Anonymous ID: 54fd10 Feb. 6, 2024, 4:59 p.m. No.20369570   🗄️.is 🔗kun   >>9727 >>9951 >>0046 >>0131 >>0178 >>0201

Man busted after falsely claiming to be Federal Agent, Marine

by Mike Donoghue

 

BURLINGTON – A private security guard who authorities say falsely claimed he was both a federal agent and retired Marine was ordered jailed Monday after appearing in federal court on fraudulent impersonation charges.

 

Brandon Anderson, 34, had been providing armed protection through a private security firm for a Williston building leased by FEMA until he was fired last Friday, officials said.

 

The Chittenden County Sheriff’s Department had received a call from the FedEx office in Williston on Wednesday about a man, dressed in full tactical gear and wearing a holstered gun, trying to ship numerous firearms to New York, U.S. Homeland Security Investigations said in court records.

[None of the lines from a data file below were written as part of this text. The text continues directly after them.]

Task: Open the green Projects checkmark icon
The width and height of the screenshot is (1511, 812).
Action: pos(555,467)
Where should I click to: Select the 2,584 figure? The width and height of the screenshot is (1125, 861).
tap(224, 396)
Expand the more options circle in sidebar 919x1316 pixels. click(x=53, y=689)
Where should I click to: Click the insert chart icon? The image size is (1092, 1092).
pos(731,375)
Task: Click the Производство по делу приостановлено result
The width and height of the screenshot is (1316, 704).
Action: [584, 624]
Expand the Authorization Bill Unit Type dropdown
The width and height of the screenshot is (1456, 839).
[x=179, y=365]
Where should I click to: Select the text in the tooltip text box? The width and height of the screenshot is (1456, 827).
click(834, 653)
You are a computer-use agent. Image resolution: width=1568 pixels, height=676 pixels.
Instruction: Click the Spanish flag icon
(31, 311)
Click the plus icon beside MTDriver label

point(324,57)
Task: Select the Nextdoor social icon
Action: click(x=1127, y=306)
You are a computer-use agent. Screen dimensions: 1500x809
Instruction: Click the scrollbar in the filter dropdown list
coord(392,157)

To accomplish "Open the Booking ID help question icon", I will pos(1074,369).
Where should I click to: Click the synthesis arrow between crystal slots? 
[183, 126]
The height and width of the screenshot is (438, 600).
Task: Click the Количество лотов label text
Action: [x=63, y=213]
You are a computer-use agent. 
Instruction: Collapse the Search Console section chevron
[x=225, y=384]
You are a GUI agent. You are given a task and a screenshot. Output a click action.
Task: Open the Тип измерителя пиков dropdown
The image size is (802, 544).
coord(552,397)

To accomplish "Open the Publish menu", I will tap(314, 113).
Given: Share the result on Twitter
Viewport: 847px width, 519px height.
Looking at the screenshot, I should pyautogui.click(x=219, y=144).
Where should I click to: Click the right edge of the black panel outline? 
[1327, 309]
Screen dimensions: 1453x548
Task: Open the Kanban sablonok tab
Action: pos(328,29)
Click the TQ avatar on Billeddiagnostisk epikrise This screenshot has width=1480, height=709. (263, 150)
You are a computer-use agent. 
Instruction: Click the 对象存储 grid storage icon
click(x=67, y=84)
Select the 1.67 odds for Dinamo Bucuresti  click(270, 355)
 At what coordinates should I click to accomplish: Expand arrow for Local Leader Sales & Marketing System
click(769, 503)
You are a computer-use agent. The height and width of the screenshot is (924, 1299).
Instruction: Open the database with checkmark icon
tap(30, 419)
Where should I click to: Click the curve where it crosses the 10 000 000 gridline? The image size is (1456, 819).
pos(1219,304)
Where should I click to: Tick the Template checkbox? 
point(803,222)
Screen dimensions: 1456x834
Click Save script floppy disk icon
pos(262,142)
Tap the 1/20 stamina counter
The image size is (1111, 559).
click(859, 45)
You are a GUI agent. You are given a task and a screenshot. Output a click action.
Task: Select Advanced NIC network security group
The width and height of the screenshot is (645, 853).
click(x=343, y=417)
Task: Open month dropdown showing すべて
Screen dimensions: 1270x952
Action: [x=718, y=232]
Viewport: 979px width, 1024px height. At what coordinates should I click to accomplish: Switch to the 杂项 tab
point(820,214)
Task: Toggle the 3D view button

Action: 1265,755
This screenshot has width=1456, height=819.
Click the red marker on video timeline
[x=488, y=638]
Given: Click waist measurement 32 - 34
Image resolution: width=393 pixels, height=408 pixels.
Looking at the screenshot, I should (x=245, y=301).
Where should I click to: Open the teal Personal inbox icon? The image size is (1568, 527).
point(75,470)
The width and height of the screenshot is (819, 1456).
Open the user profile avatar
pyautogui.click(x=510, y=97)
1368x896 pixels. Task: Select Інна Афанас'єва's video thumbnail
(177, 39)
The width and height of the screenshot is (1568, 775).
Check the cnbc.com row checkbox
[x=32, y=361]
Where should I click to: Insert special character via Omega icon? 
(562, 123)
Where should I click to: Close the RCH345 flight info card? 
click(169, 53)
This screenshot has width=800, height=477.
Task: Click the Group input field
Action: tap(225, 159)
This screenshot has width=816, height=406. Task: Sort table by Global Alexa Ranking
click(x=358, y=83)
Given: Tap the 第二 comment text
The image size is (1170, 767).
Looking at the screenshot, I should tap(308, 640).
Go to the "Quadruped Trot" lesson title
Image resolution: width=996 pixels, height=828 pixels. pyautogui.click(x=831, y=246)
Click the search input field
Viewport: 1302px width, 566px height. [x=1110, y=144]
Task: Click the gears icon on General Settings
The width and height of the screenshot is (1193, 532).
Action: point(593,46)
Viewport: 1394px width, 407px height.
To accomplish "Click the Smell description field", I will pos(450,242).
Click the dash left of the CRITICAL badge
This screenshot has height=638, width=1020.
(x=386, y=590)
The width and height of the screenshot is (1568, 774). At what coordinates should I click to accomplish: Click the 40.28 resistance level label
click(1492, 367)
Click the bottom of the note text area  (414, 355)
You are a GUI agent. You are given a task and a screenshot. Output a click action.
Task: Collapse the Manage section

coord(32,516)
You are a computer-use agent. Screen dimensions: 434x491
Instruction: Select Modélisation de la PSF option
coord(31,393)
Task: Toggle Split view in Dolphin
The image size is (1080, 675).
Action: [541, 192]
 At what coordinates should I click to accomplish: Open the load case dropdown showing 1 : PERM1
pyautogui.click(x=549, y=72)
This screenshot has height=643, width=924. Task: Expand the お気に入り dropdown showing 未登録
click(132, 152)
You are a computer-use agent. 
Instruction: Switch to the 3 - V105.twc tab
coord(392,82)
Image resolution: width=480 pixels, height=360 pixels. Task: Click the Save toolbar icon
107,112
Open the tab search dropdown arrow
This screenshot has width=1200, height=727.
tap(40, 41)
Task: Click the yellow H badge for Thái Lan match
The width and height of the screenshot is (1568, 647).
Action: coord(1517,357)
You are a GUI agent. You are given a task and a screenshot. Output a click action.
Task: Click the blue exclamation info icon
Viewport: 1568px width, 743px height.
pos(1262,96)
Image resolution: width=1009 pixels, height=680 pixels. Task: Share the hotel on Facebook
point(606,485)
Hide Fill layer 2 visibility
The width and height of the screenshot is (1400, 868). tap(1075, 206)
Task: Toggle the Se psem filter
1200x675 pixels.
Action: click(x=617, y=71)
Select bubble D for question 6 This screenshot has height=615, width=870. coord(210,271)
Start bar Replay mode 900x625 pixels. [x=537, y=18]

A deputy sheriff, an actual retired federal agent, spoke to Anderson over the phone and asked several questions but soon became suspicious. The man claimed he was a “DHS agent” (U.S. Department of Homeland Security) and was trying to ship the guns to a private company, court records show. When asked if he was a sworn law enforcement officer – somebody who carries a firearm, badge and has full arrest powers – the suspect responded yes, records note.

 

The deputy sheriff and HSI agents responded to FedEx on Marshall Avenue and observed Anderson in full gear with a personal identity verification card on the right side of his vest and a black tactical uniform with black body armor with no patches except for a small insignia on the vest, records show.

 

FedEx said they would not ship the guns Anderson wanted to send to his employer, Strategic Security Corp. of Smithtown, N.Y., court records note.

 

Anderson appeared briefly in federal court Monday afternoon. The prosecution asked for a 3-day delay in the detention hearing to allow for further investigation of the defendant, believed to be from Greenwood, Ind.

 

Magistrate Judge Kevin Doyle set a hearing for Thursday after ruling there was initial evidence Anderson might be a risk to flee or for non-appearance. The government said it considered Anderson a danger to the community and a risk to flee

Anderson has been living at a Williston hotel and on the job since at least last July but is now unemployed, Doyle said. Anderson has no known ties to Vermont.

 

HSI arrested Anderson at the FEMA office on Hurricane Lane in Williston at about 2 p.m. last Friday. HSI eventually lodged him at the Northwest State Correctional Facility in St. Albans on Friday evening,.

 

Investigation revealed Anderson was involved in an earlier case. He was wearing a tactical vest and carrying a gun during an incident at the University Mall on Dorset Street on Nov. 10, 2023, according to South Burlington Police.

 

UMall Security questioned the man, later identified as Anderson, as to which agency he worked. The man claimed he was a “fed,” HSI said in court papers. The man later said he was with “DHS,” and he was working a “protection detail,” HSI said.

 

Anderson was with a 46-year-old woman, who was employed by FEMA, an HSI special agent wrote.

 

A FEMA security supervisor told HSI on Thursday that his agency does not employ security officers to perform executive protection and they should never describe themselves as federal officers, HSI said.

 

South Burlington Police, which had been summoned, spoke with UMall Security, who said it did not want him carrying a firearm in the mall unless he was on official duty, court records show.

 

HSI said Anderson reported he supervised four employees and would sometimes wear his full tactical gear while off-duty, including shopping at Shaw’s Supermarket.

 

HSI Special Agent Alex Zuchman confronted Anderson about his claims of having served in the Marines and listing military service on his employment paperwork, court records show.

 

Anderson had claimed he had an honorable discharge from the Marines after serving from Oct. 8, 2007, to August 13, 2011, court records note.

 

Zuchman said Anderson claimed he failed out of “boot camp,” but records from the Department of Veteran Affairs (VA) and the Naval Criminal Investigative Service (NCIS) showed he had no civilian or military service, records note.